==== DOCUMENT TEXT ====

In other words, the problem is not the lock, but the operations that are protected by the lock.

SimpleQueue was designed specifically for SimpleQueue.put to be safe in that situation. Queue probably isn't, especially with a non-zero maxsize.

tomMoral

you can replace "signal" with "cyclic garbage collection" above for the same effect

Thanks for the explanation, I did not think about it as a signal interruption.

Thus, to get this kind of API changes, we need to implement a size mechanism in the Executor.

GollyJer

Hi everyone. I stumbled on this pull request after messing around with this concept myself for the last few days.

I may not be testing this correctly but here's what I'm doing.

====

■ SHORT TASK 1: Please quote the queue thread word for word, beginning at the words "you can replace" and stopping after "in the Executor.".
■ SHORT TASK 2: Extend the queue thread, picking up right after its final sentence.

==== STORED DATA ====

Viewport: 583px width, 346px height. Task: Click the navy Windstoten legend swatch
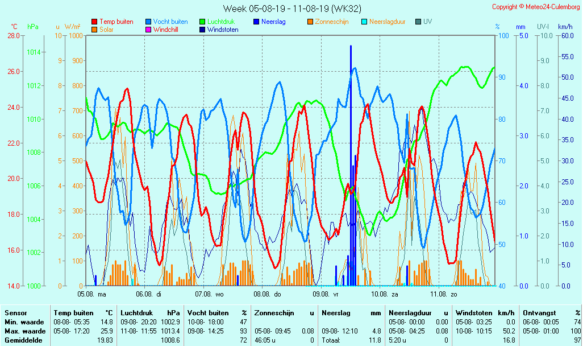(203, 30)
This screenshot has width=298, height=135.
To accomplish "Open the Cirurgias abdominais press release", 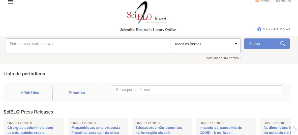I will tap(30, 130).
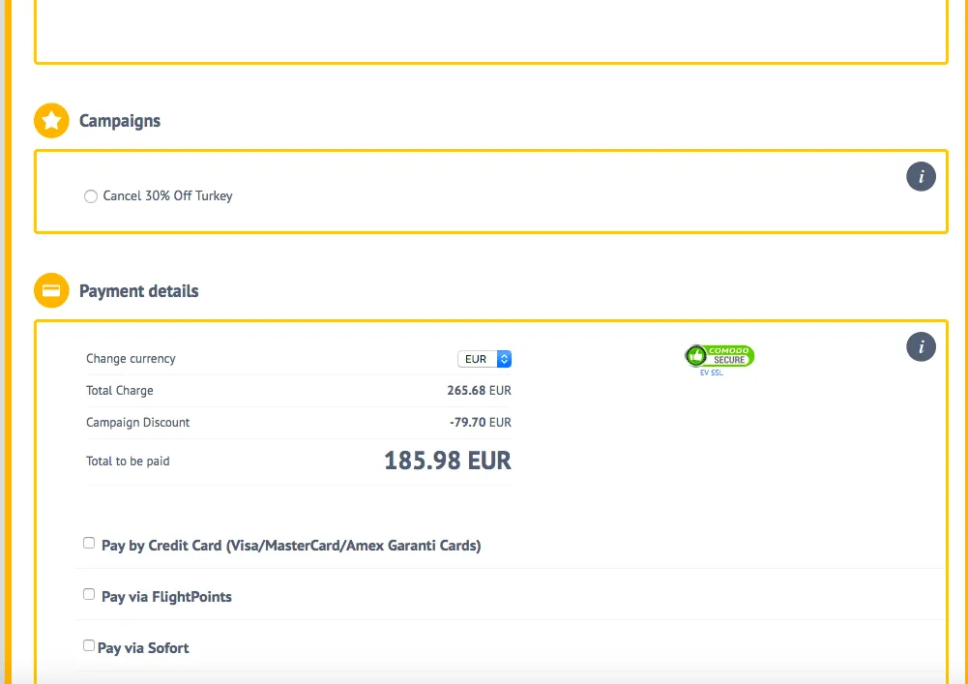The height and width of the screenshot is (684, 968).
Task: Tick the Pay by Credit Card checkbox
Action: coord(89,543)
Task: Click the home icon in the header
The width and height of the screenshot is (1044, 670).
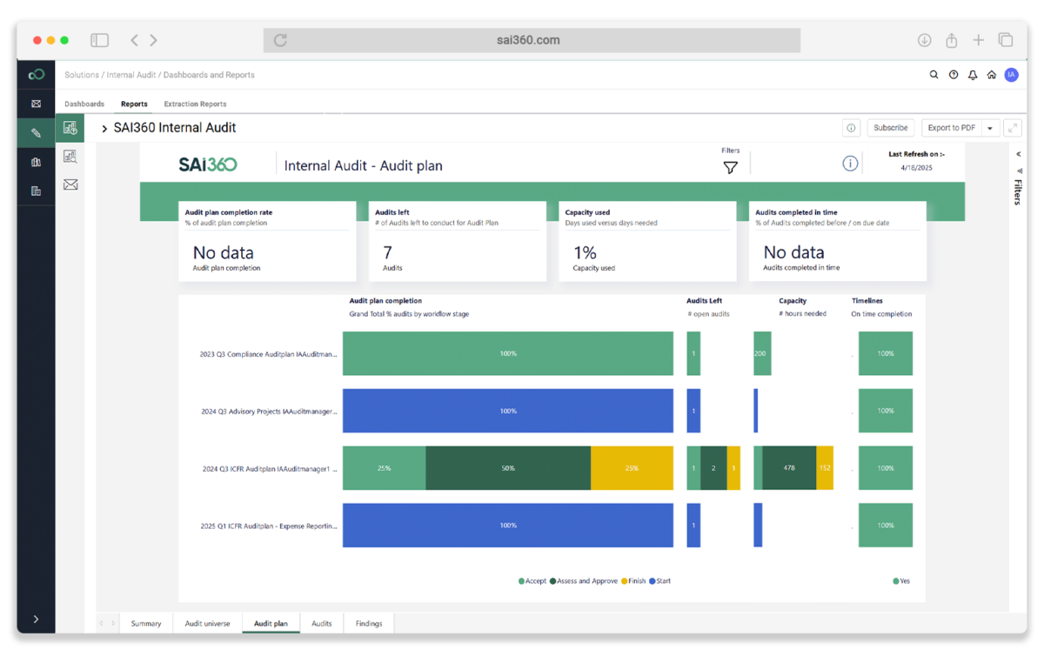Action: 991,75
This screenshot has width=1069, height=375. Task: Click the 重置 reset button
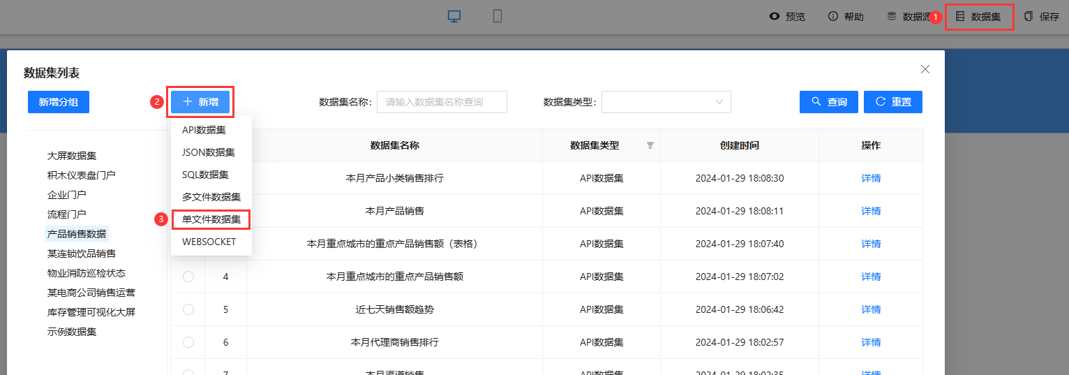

====
==== STORED DATA ====

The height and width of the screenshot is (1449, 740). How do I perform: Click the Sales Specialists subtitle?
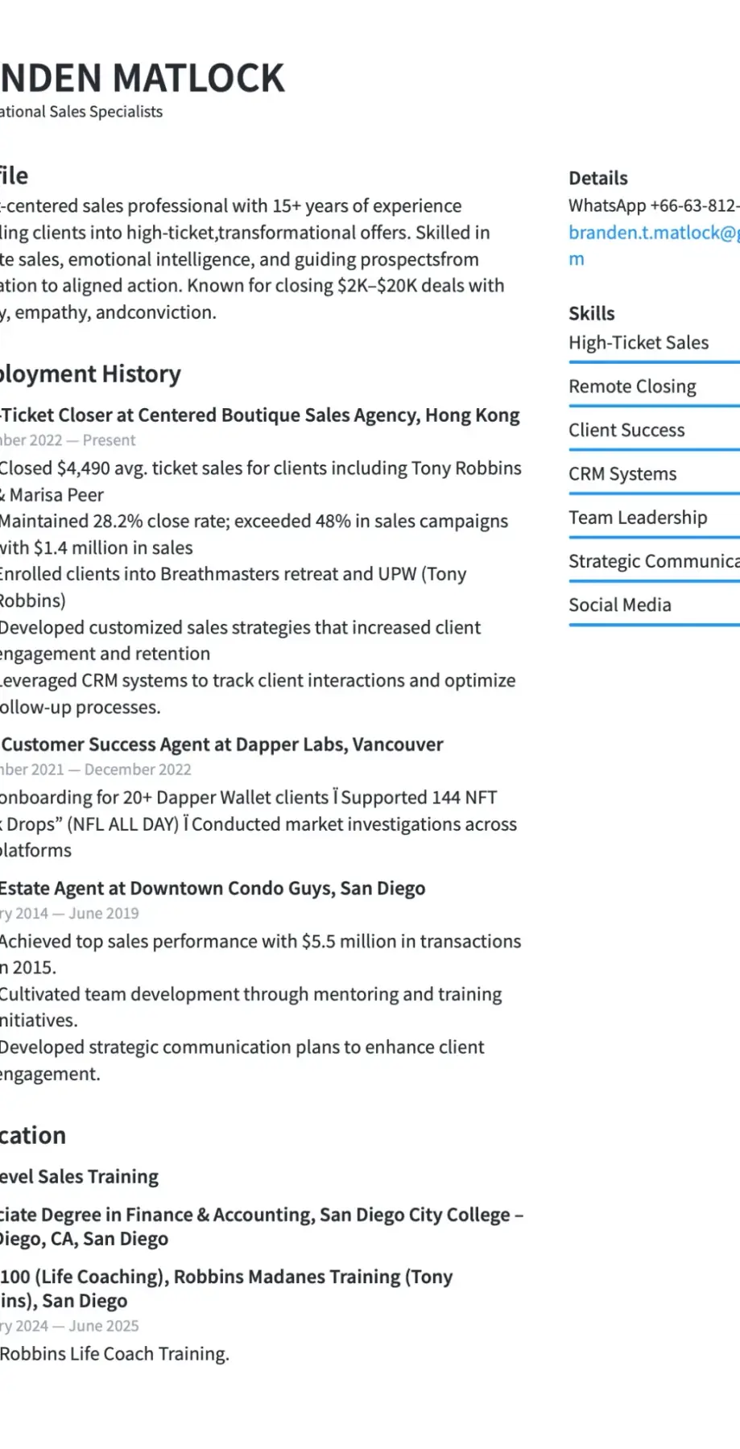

====

■ RESPONSE 1:
you can replace "signal" with "cyclic garbage collection" above for the same effect

Thanks for the explanation, I did not think about it as a signal interruption.

Thus, to get this kind of API changes, we need to implement a size mechanism in the Executor.

■ RESPONSE 2:
from time import time, strftime, sleep, gmtime
from random import randint
from concurrent.futures import ThreadPoolExecutor, as_completed
import queue


class ThreadPoolExecutorWithQueueLimit(ThreadPoolExecutor):
    def __init__(self, max_queue_size, *args, **kwargs):
        super(ThreadPoolExecutorWithQueueLimit, self).__init__(*args, **kwargs)
        self._work_queue = queue.Queue(maxsize=max_queue_size)


def nap(nap_length):
    sleep(nap_length)
    return nap_length


if __name__ == '__main__':

    startTime = time()

    range_size = 100
    max_pool_size = 10
    max_worker_count = 100

    with ThreadPoolExecutorWithQueueLimit(max_queue_size=max_pool_size,
                                          max_workers=max_worker_count) as pool_executor:
        pool = {}
        for i in range(range_size):
            function_call = pool_executor.submit(nap, randint(0, 2))
            pool[function_call] = i

        for completed_function in as_completed(pool):
            result = completed_function.result()
            i = pool[completed_function]

            print('{} completed @ {} and slept for {}'.format(
                str(i).zfill(4),
                strftime("%H:%M:%S", gmtime()),
                result))

    print('==--- Script took {} seconds. ---=='.format(
        round(time() - startTime)))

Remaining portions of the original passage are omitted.